基金supported by the National Key Technology R&D Program of China(No.2009BAC61B01)the National Basic Research Program(973Program) of China(No.2012CB95570002)the Innovative Team(Investigation and Management for Agricultural Land Resource) of Predominant Science and Technology in Chinese Academy of Agricultural Engineering
文摘Bulk density(BD) is an important soil physical property and has significant effect on soil water conservation function. Indirect methods, which are called pedotransfer functions(PTFs), have replaced direct measurement and can acquire the missing data of BD during routine soil surveys. In this study, multiple linear regression(MLR) and artificial neuron network(ANN) methods were used to develop PTFs for predicting BD from soil organic carbon(OC), texture and depth in the Three-River Headwater region of Qinghai Province, China.

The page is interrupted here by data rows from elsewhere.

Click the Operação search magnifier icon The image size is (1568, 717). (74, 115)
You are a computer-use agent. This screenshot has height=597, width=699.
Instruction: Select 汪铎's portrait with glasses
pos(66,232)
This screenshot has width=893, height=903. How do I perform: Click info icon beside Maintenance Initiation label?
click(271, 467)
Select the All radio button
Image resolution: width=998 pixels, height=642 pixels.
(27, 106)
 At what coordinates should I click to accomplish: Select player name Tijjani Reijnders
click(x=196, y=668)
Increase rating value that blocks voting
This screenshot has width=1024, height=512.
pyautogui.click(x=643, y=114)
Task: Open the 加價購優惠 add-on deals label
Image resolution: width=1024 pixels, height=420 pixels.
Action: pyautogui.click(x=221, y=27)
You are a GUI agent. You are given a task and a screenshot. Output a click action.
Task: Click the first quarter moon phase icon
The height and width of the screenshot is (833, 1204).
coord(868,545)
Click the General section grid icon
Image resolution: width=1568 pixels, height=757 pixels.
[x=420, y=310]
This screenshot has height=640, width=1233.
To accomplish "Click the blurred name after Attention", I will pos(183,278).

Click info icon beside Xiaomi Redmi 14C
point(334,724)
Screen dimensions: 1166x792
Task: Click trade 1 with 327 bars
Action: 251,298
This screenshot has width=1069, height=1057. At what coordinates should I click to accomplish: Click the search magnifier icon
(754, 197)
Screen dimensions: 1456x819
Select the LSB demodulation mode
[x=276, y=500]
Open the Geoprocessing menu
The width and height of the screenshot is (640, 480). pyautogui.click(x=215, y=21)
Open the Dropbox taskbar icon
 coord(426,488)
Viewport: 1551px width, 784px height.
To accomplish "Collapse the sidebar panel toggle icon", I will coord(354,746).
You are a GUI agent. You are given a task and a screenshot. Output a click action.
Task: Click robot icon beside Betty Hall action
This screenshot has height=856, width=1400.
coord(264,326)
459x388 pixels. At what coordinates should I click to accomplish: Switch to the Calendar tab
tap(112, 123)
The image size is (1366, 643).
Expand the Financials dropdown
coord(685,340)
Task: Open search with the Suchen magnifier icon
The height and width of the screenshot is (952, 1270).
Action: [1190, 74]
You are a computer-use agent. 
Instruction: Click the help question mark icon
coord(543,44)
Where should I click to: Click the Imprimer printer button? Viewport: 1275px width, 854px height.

The performances of the developed PTFs were compared with 14 published PTFs using four indexes, the mean error(ME), standard deviation error(SDE), root mean squared error(RMSE) and coefficient of determination(R^2). Results showed that the performances of published PTFs developed using exponential regression were better than those developed using linear regression from OC. Alexander(1980)-B, Alexander(1980)-A and Manrique and Jones(1991)-B PTFs, which had good predictions, could be applied for the soils in the study area. The PTFs developed using MLR(MLR-PTFs) and ANN(ANN-PTFs) had better soil BD predictions than most of published PTFs. The ANN-PTFs had better performances than the MLR-PTFs and their performances could be improved when soil texture and depth were added as predictor variables. The idea of developing PTFs for predicting soil BD in the study area could provide reference for other areas and the results could lay foundation for the estimation of soil water retention and carbon pool.